**Source data**
------------------------------------
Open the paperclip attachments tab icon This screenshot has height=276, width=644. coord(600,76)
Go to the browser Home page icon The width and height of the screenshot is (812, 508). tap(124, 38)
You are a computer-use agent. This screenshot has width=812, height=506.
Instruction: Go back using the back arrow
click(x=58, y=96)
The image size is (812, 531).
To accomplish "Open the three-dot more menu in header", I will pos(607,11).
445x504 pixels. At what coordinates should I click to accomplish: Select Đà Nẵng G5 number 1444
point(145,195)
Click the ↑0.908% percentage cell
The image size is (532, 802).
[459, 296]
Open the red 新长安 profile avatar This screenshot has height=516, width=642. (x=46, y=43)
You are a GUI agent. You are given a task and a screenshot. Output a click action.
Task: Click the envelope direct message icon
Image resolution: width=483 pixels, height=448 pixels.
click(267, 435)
------------------------------------
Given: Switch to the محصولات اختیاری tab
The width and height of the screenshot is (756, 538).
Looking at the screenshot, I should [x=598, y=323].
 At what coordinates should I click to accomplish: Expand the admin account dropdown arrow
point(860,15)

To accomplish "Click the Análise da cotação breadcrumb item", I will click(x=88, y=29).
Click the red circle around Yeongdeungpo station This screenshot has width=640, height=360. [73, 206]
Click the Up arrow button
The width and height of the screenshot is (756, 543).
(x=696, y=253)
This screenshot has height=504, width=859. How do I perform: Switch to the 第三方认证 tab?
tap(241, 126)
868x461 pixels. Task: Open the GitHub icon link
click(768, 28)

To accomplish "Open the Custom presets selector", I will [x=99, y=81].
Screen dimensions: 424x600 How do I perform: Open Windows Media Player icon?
------------------------------------
**Exercise**
Tally up how many lines in the preceding listing contain the word "agent". Give nothing but the number.

**Task result**
2